[Кто живет мировой историей, стоит ли ему обращаться к мгновению? Кто прозревает и прорывается сквозь эпохи, лишь тот достоин говорить и сочинять.]
Этот эпиграф предвосхищает один из важных пунктов той критики, которую Курциус обращает против «Идеологии и утопии» (очевидно, что в 1929 году он считал этот пункт важнейшим, однако в более универсальном книжном варианте добавлено еще несколько общезначимых тезисов): переоценка сиюминутных обстоятельств; по Мангейму, на момент публикации «Идеологии и утопии» сложилась уникальная историческая ситуация, в которой «история обнажила свои структуры», и что ситуация эта может «внезапно» уйти. Курциус говорит, что это некритичный и, по существу, ненаучный подход, ставящий личное восприятие сегодняшнего дня превыше исторического осмысления; следующий фрагмент явно отсылает к эпиграфу из «Ксений»288:
Измерять все мгновением ока – значит делаться близоруким. Лишь тот, кто возьмет за правило взирать на целые столетия в их совокупности, сможет – с надеждой – что-нибудь разобрать в делах человеческих289.

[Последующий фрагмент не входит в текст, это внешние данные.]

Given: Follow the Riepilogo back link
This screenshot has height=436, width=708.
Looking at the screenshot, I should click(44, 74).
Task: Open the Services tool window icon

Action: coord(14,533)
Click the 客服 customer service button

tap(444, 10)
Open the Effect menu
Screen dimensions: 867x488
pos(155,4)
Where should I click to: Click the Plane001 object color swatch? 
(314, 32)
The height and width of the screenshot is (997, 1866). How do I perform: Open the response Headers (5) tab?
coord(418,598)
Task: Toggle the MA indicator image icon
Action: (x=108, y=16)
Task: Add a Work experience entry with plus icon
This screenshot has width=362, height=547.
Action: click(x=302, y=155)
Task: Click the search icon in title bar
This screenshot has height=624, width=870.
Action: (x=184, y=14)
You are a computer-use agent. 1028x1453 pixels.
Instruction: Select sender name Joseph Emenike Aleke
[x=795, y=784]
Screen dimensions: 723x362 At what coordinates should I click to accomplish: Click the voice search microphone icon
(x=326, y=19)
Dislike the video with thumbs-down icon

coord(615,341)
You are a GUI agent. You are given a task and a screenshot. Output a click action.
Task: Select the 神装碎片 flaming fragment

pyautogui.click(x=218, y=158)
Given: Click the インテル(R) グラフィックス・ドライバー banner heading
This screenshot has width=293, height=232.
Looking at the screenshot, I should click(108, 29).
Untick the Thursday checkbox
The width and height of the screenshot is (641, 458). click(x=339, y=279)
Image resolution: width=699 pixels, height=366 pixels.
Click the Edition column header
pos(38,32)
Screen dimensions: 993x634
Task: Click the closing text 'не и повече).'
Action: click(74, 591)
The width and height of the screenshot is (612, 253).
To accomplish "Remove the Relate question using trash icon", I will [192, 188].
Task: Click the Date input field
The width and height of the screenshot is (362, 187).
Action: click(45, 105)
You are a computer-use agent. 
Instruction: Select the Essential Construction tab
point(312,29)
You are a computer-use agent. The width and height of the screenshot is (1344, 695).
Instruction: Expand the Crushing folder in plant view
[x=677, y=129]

От начала и до конца статья «Социология – и ее границы» построена, по сравнению с четвертой главой «Немецкого духа», совершенно иначе; открывается она (вполне в духе Курциуса по меркам 1929 года) с французских параллелей:
В духовной истории Третьей французской республики имели место приснопамятные разногласия по поводу социологии. Социология позитивистского толка представлялась тогда прекрасным инструментом для формирования секуляризованных масс. Как только было научным образом установлено, что индейцы бороро в своих культовых танцах отождествляют себя с попугаями, то испарилась с этим и магия литургии, и первые народные просветители, уже к ней невосприимчивые, с легкостью ее отвергли. Социология служила тогда официальной идеологией в культурной борьбе «красных» с «черной» Францией. Но потом социологию гладили уже против шерсти – можно вспомнить сарказмы того же Пеги – и ведущая французская интеллигенция вскоре от увлечения социологией отпала. На сегодняшний день социология во Франции больше не вызывает партийных дрязг и не делается уже воинствующей доктриной; она стала тем, чем и должна была стать изначально: честной научной дисциплиной, отраслью специального знания290.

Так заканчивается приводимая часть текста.